> _TASK ITEM_: The reply must return each line of the data exactly.

> _Stored data entries_:
+===+
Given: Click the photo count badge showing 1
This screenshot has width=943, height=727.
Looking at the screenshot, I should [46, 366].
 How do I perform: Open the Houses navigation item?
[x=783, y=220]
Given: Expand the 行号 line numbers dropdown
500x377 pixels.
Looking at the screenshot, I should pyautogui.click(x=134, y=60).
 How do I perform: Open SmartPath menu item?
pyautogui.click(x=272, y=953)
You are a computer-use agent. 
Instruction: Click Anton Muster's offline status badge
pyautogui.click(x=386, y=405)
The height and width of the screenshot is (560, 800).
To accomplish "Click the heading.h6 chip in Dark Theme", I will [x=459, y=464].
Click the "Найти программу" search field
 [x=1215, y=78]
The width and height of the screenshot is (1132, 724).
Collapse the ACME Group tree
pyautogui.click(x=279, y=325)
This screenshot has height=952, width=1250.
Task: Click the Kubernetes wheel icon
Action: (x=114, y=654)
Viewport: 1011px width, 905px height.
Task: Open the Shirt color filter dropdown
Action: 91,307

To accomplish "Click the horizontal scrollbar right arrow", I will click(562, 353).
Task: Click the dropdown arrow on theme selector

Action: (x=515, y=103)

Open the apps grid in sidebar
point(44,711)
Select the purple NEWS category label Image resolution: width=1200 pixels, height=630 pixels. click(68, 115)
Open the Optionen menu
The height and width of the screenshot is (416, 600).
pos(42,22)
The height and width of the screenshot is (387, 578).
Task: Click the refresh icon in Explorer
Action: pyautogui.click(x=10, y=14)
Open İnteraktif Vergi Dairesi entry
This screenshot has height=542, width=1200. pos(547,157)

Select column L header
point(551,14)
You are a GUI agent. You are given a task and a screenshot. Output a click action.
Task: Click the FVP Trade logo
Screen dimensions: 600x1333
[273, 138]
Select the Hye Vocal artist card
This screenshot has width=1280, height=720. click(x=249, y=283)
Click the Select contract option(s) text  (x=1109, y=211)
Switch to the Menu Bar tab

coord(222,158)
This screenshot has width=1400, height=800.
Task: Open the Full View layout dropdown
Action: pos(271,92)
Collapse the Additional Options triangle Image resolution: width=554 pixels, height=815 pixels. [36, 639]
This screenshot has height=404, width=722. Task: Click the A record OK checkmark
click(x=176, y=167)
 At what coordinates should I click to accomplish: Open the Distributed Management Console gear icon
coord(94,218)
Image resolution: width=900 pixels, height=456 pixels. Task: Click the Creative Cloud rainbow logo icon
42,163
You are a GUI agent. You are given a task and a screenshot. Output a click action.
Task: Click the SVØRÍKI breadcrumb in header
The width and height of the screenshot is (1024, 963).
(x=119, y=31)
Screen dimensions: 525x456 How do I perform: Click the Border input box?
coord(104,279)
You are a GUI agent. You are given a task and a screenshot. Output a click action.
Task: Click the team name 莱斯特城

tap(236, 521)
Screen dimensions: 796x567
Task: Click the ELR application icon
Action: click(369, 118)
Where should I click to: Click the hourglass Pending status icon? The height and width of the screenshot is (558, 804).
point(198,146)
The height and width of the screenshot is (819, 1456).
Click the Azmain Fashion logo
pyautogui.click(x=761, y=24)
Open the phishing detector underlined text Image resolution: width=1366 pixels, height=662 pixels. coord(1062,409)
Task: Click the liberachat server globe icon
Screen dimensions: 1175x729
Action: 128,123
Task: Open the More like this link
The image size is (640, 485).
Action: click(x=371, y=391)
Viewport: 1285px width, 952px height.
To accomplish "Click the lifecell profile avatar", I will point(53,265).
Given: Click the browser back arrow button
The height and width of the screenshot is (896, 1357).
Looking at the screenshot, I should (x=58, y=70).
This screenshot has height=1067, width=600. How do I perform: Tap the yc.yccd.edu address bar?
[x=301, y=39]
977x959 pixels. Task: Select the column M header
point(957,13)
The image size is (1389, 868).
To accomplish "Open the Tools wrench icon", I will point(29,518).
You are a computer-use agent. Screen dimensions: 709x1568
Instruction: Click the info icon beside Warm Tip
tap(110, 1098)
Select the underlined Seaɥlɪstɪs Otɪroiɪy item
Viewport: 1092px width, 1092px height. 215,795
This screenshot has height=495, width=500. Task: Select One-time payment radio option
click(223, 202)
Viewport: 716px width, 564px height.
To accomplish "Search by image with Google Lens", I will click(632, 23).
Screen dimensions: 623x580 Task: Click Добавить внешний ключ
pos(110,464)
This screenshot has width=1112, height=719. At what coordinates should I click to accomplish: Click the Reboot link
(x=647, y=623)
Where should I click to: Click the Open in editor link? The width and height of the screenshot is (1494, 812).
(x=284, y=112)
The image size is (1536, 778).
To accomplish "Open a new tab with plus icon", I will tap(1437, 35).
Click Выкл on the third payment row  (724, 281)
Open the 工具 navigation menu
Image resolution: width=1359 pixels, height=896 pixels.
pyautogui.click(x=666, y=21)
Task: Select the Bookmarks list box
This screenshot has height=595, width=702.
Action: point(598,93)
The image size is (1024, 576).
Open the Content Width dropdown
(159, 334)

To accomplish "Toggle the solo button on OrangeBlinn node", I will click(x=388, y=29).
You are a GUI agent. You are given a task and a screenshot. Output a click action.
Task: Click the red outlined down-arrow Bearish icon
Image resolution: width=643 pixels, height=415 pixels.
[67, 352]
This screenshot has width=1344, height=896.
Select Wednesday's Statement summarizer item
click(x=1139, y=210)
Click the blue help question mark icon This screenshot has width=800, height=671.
+===+
> _RESPONSE TO THE EXERCISE_:
Given: Click the photo count badge showing 1
This screenshot has width=943, height=727.
Looking at the screenshot, I should [46, 366].
 How do I perform: Open the Houses navigation item?
[x=783, y=220]
Given: Expand the 行号 line numbers dropdown
500x377 pixels.
Looking at the screenshot, I should pyautogui.click(x=134, y=60).
 How do I perform: Open SmartPath menu item?
pyautogui.click(x=272, y=953)
You are a computer-use agent. 
Instruction: Click Anton Muster's offline status badge
pyautogui.click(x=386, y=405)
The height and width of the screenshot is (560, 800).
To accomplish "Click the heading.h6 chip in Dark Theme", I will [x=459, y=464].
Click the "Найти программу" search field
 [x=1215, y=78]
The width and height of the screenshot is (1132, 724).
Collapse the ACME Group tree
pyautogui.click(x=279, y=325)
This screenshot has height=952, width=1250.
Task: Click the Kubernetes wheel icon
Action: (x=114, y=654)
Viewport: 1011px width, 905px height.
Task: Open the Shirt color filter dropdown
Action: 91,307

To accomplish "Click the horizontal scrollbar right arrow", I will click(562, 353).
Task: Click the dropdown arrow on theme selector

Action: (x=515, y=103)

Open the apps grid in sidebar
point(44,711)
Select the purple NEWS category label Image resolution: width=1200 pixels, height=630 pixels. click(68, 115)
Open the Optionen menu
The height and width of the screenshot is (416, 600).
pos(42,22)
The height and width of the screenshot is (387, 578).
Task: Click the refresh icon in Explorer
Action: pyautogui.click(x=10, y=14)
Open İnteraktif Vergi Dairesi entry
This screenshot has height=542, width=1200. pos(547,157)

Select column L header
point(551,14)
You are a GUI agent. You are given a task and a screenshot. Output a click action.
Task: Click the FVP Trade logo
Screen dimensions: 600x1333
[273, 138]
Select the Hye Vocal artist card
This screenshot has width=1280, height=720. click(x=249, y=283)
Click the Select contract option(s) text  (x=1109, y=211)
Switch to the Menu Bar tab

coord(222,158)
This screenshot has width=1400, height=800.
Task: Open the Full View layout dropdown
Action: pos(271,92)
Collapse the Additional Options triangle Image resolution: width=554 pixels, height=815 pixels. [36, 639]
This screenshot has height=404, width=722. Task: Click the A record OK checkmark
click(x=176, y=167)
 At what coordinates should I click to accomplish: Open the Distributed Management Console gear icon
coord(94,218)
Image resolution: width=900 pixels, height=456 pixels. Task: Click the Creative Cloud rainbow logo icon
42,163
You are a GUI agent. You are given a task and a screenshot. Output a click action.
Task: Click the SVØRÍKI breadcrumb in header
The width and height of the screenshot is (1024, 963).
(x=119, y=31)
Screen dimensions: 525x456 How do I perform: Click the Border input box?
coord(104,279)
You are a GUI agent. You are given a task and a screenshot. Output a click action.
Task: Click the team name 莱斯特城

tap(236, 521)
Screen dimensions: 796x567
Task: Click the ELR application icon
Action: click(369, 118)
Where should I click to: Click the hourglass Pending status icon? The height and width of the screenshot is (558, 804).
point(198,146)
The height and width of the screenshot is (819, 1456).
Click the Azmain Fashion logo
pyautogui.click(x=761, y=24)
Open the phishing detector underlined text Image resolution: width=1366 pixels, height=662 pixels. coord(1062,409)
Task: Click the liberachat server globe icon
Screen dimensions: 1175x729
Action: 128,123
Task: Open the More like this link
The image size is (640, 485).
Action: click(x=371, y=391)
Viewport: 1285px width, 952px height.
To accomplish "Click the lifecell profile avatar", I will point(53,265).
Given: Click the browser back arrow button
The height and width of the screenshot is (896, 1357).
Looking at the screenshot, I should (x=58, y=70).
This screenshot has height=1067, width=600. How do I perform: Tap the yc.yccd.edu address bar?
[x=301, y=39]
977x959 pixels. Task: Select the column M header
point(957,13)
The image size is (1389, 868).
To accomplish "Open the Tools wrench icon", I will point(29,518).
You are a computer-use agent. Screen dimensions: 709x1568
Instruction: Click the info icon beside Warm Tip
tap(110, 1098)
Select the underlined Seaɥlɪstɪs Otɪroiɪy item
Viewport: 1092px width, 1092px height. 215,795
This screenshot has height=495, width=500. Task: Select One-time payment radio option
click(223, 202)
Viewport: 716px width, 564px height.
To accomplish "Search by image with Google Lens", I will click(632, 23).
Screen dimensions: 623x580 Task: Click Добавить внешний ключ
pos(110,464)
This screenshot has width=1112, height=719. At what coordinates should I click to accomplish: Click the Reboot link
(x=647, y=623)
Where should I click to: Click the Open in editor link? The width and height of the screenshot is (1494, 812).
(x=284, y=112)
The image size is (1536, 778).
To accomplish "Open a new tab with plus icon", I will tap(1437, 35).
Click Выкл on the third payment row  (724, 281)
Open the 工具 navigation menu
Image resolution: width=1359 pixels, height=896 pixels.
pyautogui.click(x=666, y=21)
Task: Select the Bookmarks list box
This screenshot has height=595, width=702.
Action: point(598,93)
The image size is (1024, 576).
Open the Content Width dropdown
(159, 334)

To accomplish "Toggle the solo button on OrangeBlinn node", I will click(x=388, y=29).
You are a GUI agent. You are given a task and a screenshot. Output a click action.
Task: Click the red outlined down-arrow Bearish icon
Image resolution: width=643 pixels, height=415 pixels.
[67, 352]
This screenshot has width=1344, height=896.
Select Wednesday's Statement summarizer item
click(x=1139, y=210)
Click the blue help question mark icon This screenshot has width=800, height=671.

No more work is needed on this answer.